Avec
Le Château ambulant, Princesse Mononoké est l’un des films
les plus tristes et mélancoliques d’Hayao Miyazaki. C’est un Japon légendaire
qui est décrit, un pays où les forêts recouvrent tout le pays et où les Dieux
animaux règnent encore. Le premier ce des Dieux à apparaitre est un sanglier
gigantesque qui ravage tout sur son passage, les arbres, la prairie et les
hommes. Autour de lui, un étrange amas gluant noir dont l’aspect évoque autant
des vers de terre que des serpents et qui a pris possession de son corps comme
de son âme. C’était un Dieu, c’est devenu un monstre.
Pour
parler écolo (et le film est une ode à la nature), le sanglier géant menaçait
le fragile écosystème du village d’Ashitaka, jeune homme courageux qui défend
les habitants avec ses flèches. Ashitaka chevauche un chowka roux, sorte d’élan à grandes cormes, qu’il nomme Yakkuru. Ce
superbe animal à qui il parle, (il est magnifiquement dessiné) est le meilleur
ami du jeune homme. On ne verra d’ailleurs que quelques silhouettes de ses compatriotes,
des enfants, un vigile, la chamane, le conseil du village. Ashitaka va partir
pour découvrir ce qui a pu arriver au Dieu sanglier.
Le
terrible mal qui a tué le sanglier a contaminé Ashitaka. Son bras droit est
strié de larges marques noires qui rendent le jeune homme extrêmement violent
quand il se met en colère ou que l’émotion est trop forte. Ainsi lors d’une
attaque d’un village de paysans par des samouraïs sans pitié, ses flèches
décapitent ou amputent les samouraïs. Sa douceur naturelle, montrée en début de
film, se transforme en accès en folie furieuse. Lui-même ne se reconnait plus
et tente de calmer ses ardeurs. Cette force va lui être parfois très utile,
chaque fois à son corps défendant.
Ashitaka
monte un chowka et San monte un loup. San a le même âge que lui, c’est elle la
princesse Mononoké. Son passé restera relativement mystérieux. On apprend
qu’elle a été rejeté par les humains et élever par une louve, aussi gigantesque
que le sanglier. Elle voue une haine envers les humains qui détruisent la forêt
et, avec elle, les créatures qui y vivent. La première apparition de San est
courte et fugace. Elle ne prononcera pas un mot et son visage est rempli de
sang. Son animalité est immédiatement mise en avant. Ashitaka reconnait son
alter ego qu’il faudra convaincre des ses bonnes intentions.
La
forêt est donc menacée par les hommes. Ou plus précisément par une femme.
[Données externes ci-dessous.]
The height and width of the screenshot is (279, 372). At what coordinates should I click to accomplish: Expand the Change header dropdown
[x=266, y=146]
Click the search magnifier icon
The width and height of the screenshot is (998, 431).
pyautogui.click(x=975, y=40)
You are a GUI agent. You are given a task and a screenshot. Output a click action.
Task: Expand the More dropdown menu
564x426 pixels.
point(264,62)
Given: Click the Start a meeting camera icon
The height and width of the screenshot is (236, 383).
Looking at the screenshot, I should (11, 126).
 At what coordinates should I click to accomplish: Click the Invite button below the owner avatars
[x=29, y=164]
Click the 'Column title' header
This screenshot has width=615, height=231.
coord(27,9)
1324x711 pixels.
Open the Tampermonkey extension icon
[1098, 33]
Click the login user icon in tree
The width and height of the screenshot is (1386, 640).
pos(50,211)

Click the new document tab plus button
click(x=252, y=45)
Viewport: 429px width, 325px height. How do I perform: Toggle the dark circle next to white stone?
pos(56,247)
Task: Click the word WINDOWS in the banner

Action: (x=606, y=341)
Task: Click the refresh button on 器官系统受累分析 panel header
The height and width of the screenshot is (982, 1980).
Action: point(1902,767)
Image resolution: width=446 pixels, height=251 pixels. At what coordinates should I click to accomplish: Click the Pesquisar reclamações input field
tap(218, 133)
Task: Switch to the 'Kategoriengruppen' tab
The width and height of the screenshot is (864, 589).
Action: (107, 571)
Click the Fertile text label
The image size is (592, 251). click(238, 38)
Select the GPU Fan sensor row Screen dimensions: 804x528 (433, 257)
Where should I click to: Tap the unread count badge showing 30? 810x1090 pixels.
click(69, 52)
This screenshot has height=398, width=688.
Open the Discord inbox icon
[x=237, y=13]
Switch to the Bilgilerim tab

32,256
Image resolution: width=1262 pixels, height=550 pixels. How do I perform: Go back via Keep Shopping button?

Madame Eboshi est l’incarnation de l’élégance, contrairement à San toute
dépenaillée. Eboshi règne d’une main de fer sur une forteresse qui exploite les
minerais. Elle est non seulement responsable de l’abattage des arbres (qui
servent pour les hauts fourneaux) mais aussi de la mort du Dieu sanglier sur
lequel elle avait tiré une balle de métal. Eboshi ne croit plus à ces vieilles
légendes ancestrales et veut abattre le Dieu Cerf, le roi des Dieux de la
forêt.
La
visite de la ville de la forteresse par Ashitaka est une séquence où Hayao
Miyazaki fait preuve, ce qui est rare, de sensualité dans la description de
l’univers féminin. Eboshi travaille entourée de nombreuses femmes qu’elle a
sauvées de la prostitution. Elles sont devenues libres dans ce lieu et ont la
tâche de faire fonctionner les forges. Leurs tenues sont légères, elles
trouvent Ashitaka séduisant. Quand il enlève sa tunique pour actionner les
machines avec elles, une tension érotique inédite se crée. Véritable audace
chez Miyazaki.
Personnage
secondaire dans la première partie, San alias Mononoké, prend de l’ampleur dans
la deuxième heure. C’est aussi la découverte de la forêt et des occupants. On y
découvre le sylvain, un étrange
animal blanc et rond qui émet un cliquètement quand il tourne la tête, des
animaux qui parlent (le sanglier, le loup) et bien entendu le Dieu cerf dont
l’arrivée au coucher du soleil est un enchantement visuel. Son sourire
apaisant, son calme quand il marche sur l’eau et ses pas qui font fleurir
l’herbe, sur une superbe musique de Joe Hisaishi, sont des moments de grâce.
Face
à cette grâce, la guerre totale approche menée par Eboshi, têtue comme une mule
qui ne voit que son intérêt dans la destruction de la forêt. Elle est aidée par
des samouraïs et doit lutter contre San qui est tout autant bornée qu’Eboshi
dans sa haine des hommes. Le pauvre Ashikata a toutes les peines du monde à
sauver ces mondes en perdition. L’art du suspense que déploie le cinéaste est
bien plus intense que lors des guerres vues dans Le
Château dans le ciel ou dans Porco Rosso,
plus bouleversant et plus chargé d’émotion.
Princesse
Mononoké (もののけ姫, Japon, 1997)
Un film de Hayao Miyazaki avec les voix de Takako Fuji, Yuriko Ishida, Leslie
Ishii, Tsunehiko Kamijô, Kaoru Kobayashi, Yoshimasa Kondô, Yôji Matsuda,
Akihiro Miwa, Mitsuko Mori, Hisaya Morishige, Akira Nagoya, Masahiko Nishimura,
Sumi Shimamoto, Tetsu Watanabe.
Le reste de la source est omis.